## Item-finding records
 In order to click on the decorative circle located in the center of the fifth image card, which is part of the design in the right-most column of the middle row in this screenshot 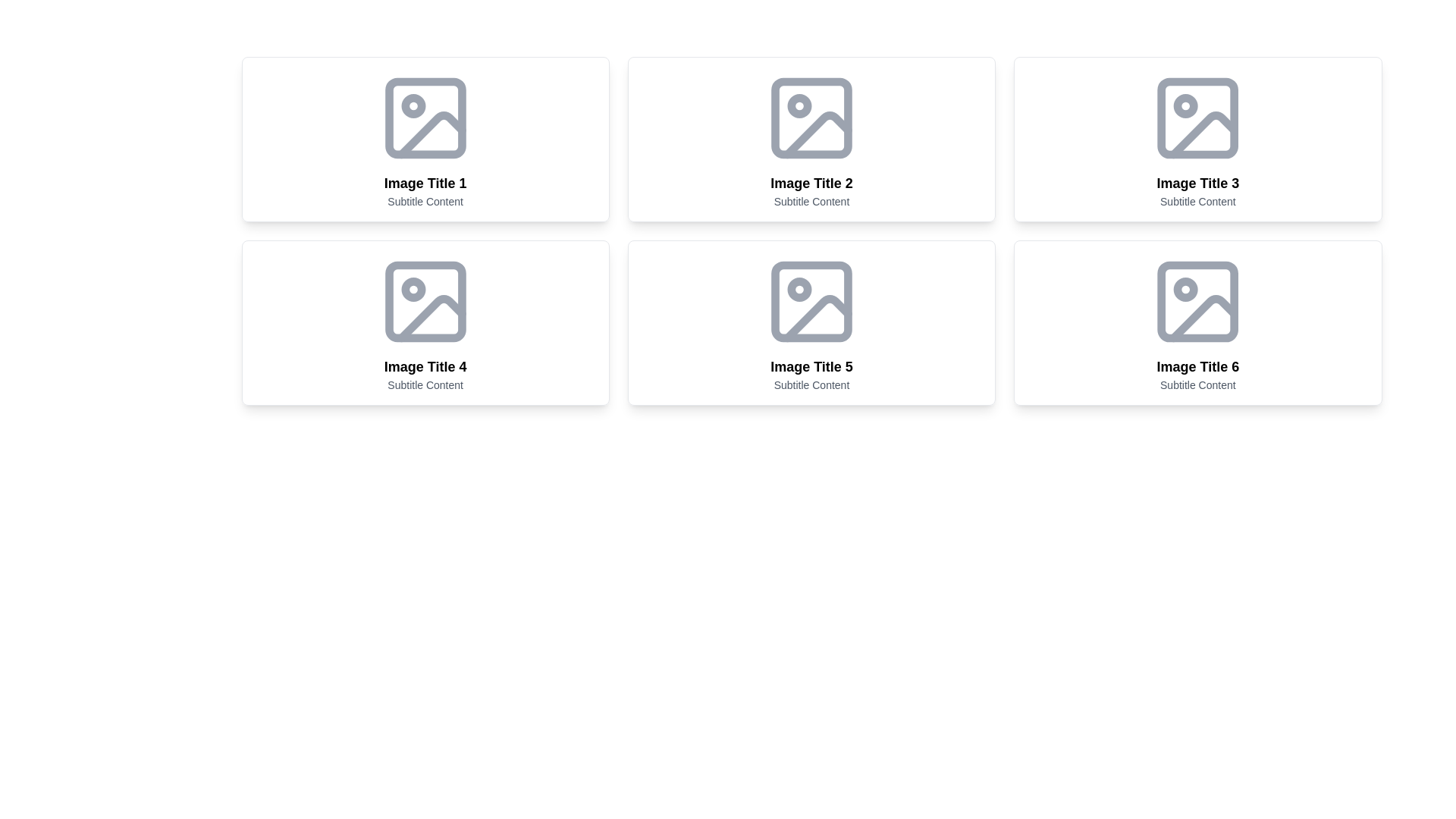, I will do `click(799, 289)`.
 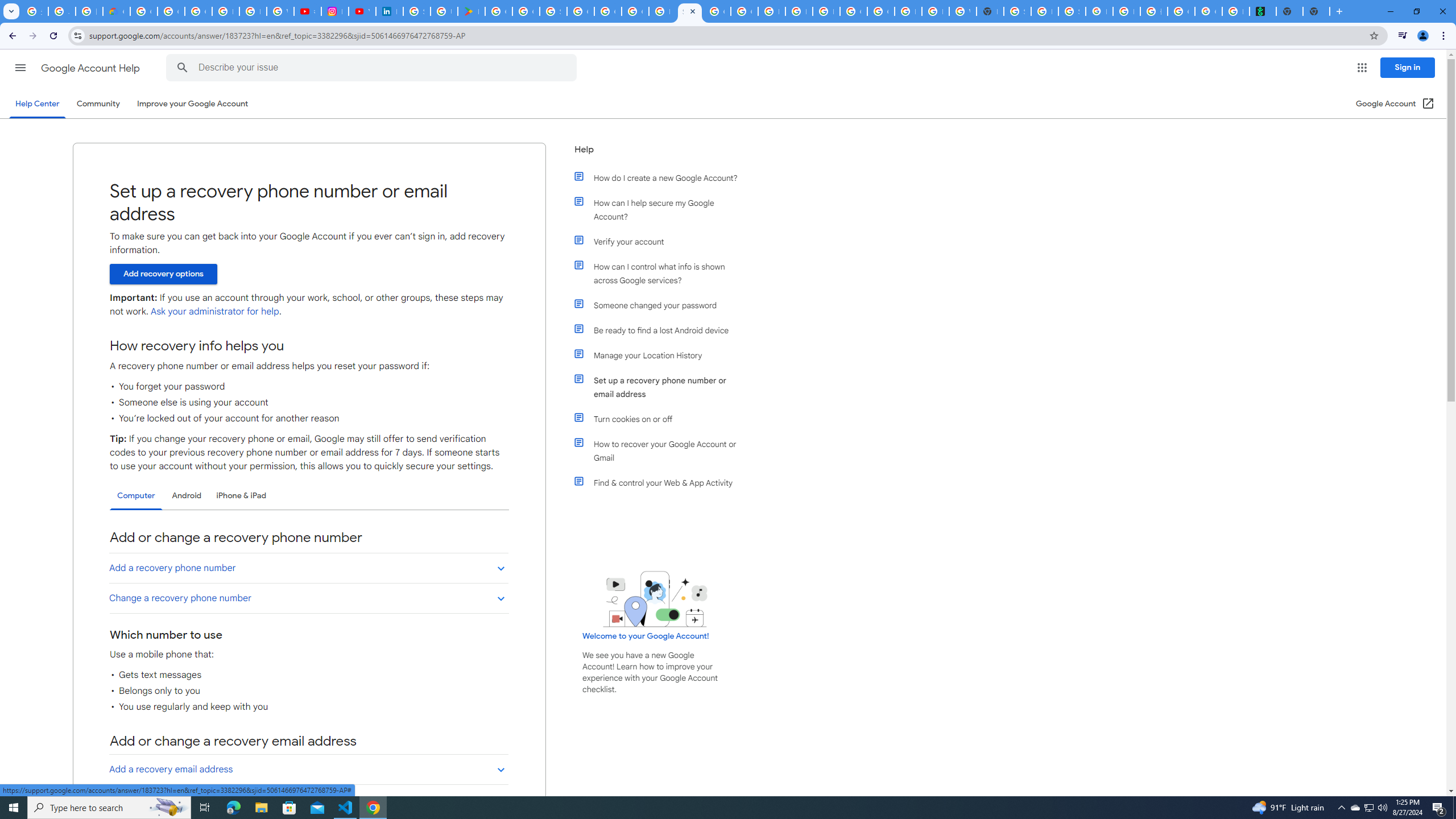 I want to click on 'New Tab', so click(x=1316, y=11).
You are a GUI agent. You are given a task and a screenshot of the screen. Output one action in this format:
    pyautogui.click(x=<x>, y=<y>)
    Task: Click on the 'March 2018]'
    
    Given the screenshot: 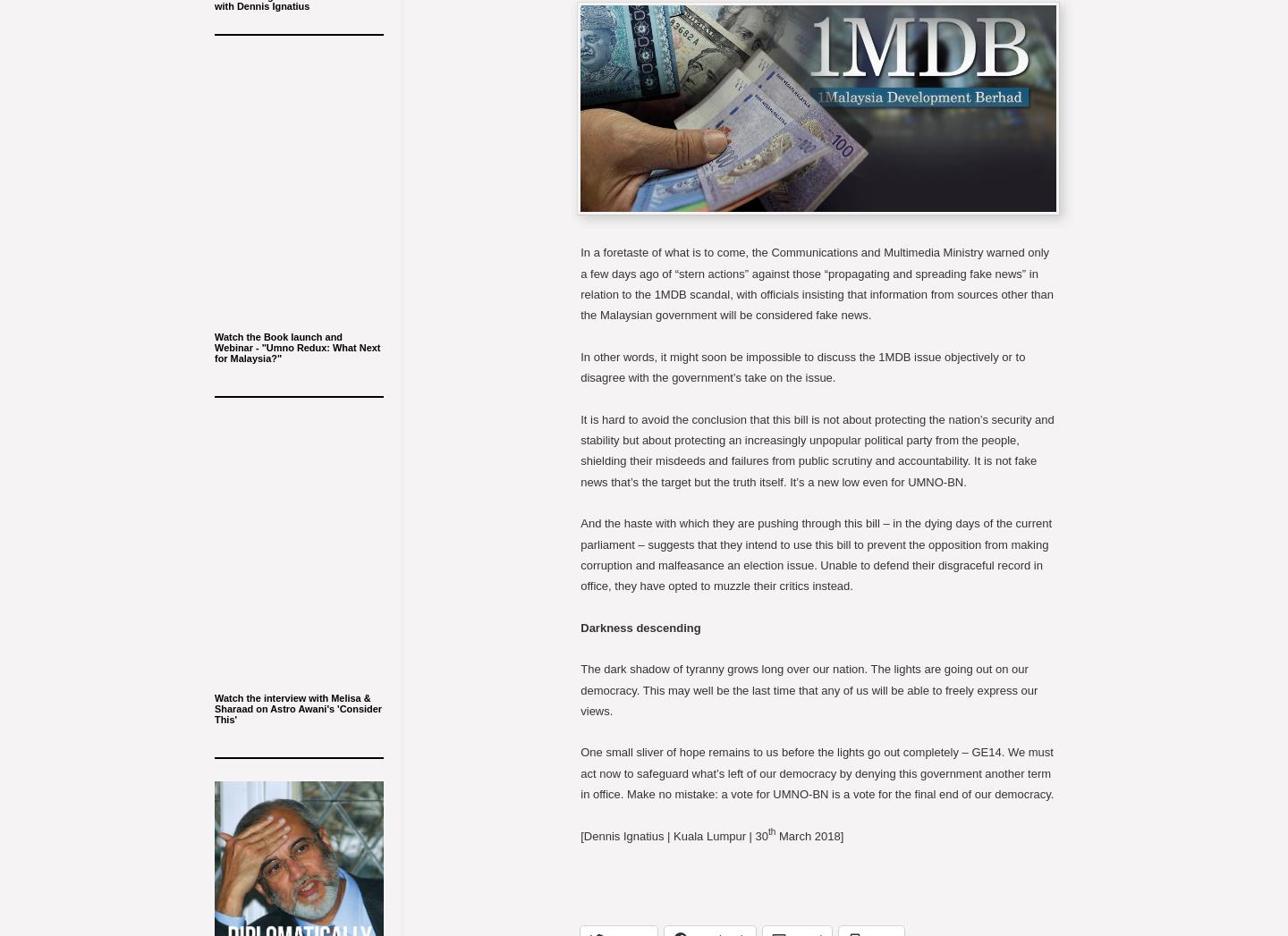 What is the action you would take?
    pyautogui.click(x=809, y=835)
    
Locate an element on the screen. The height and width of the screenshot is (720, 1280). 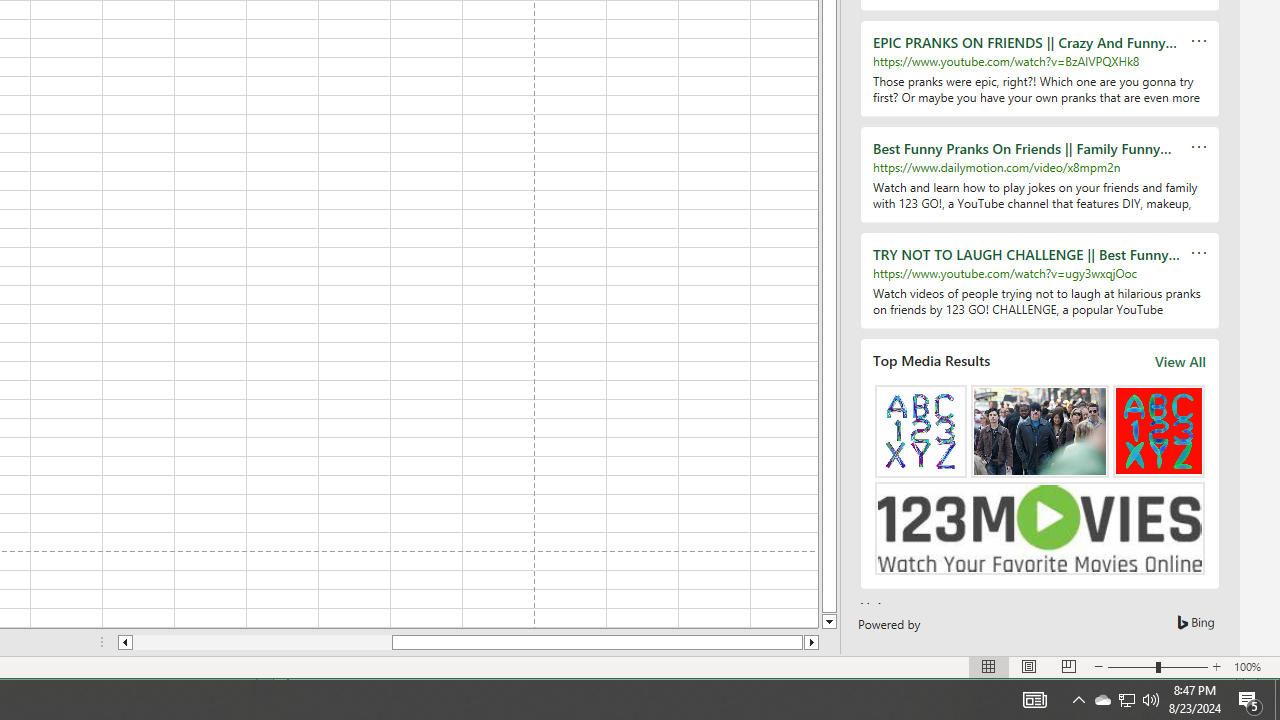
'Action Center, 5 new notifications' is located at coordinates (1250, 698).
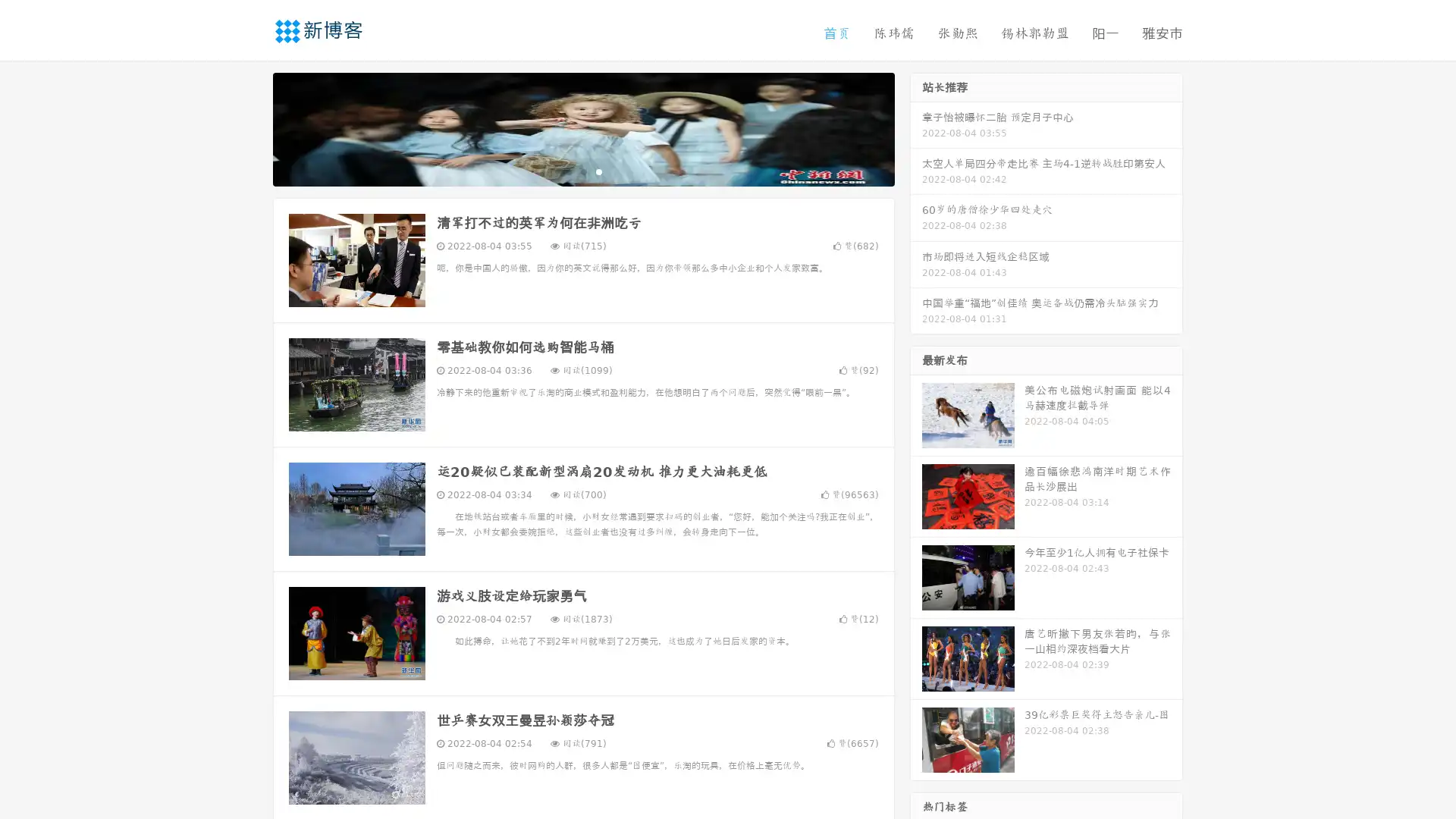  What do you see at coordinates (582, 171) in the screenshot?
I see `Go to slide 2` at bounding box center [582, 171].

## THE EXERCISE
Recast the lines of the material as a Markdown table with the columns "No." and "Text", starting with the line containing "Locate an element" and going on through the end of the material. Leave out blank lines and the pictures.

## REPLY TO THE TASK
| No. | Text |
|---|---|
| 1 | Locate an element on the screen. The height and width of the screenshot is (720, 1280).  |
| 2 | 'Action Center, 5 new notifications' is located at coordinates (1250, 698). |
| 3 |   What do you see at coordinates (582, 171) in the screenshot? |
| 4 | I see `Go to slide 2` at bounding box center [582, 171]. |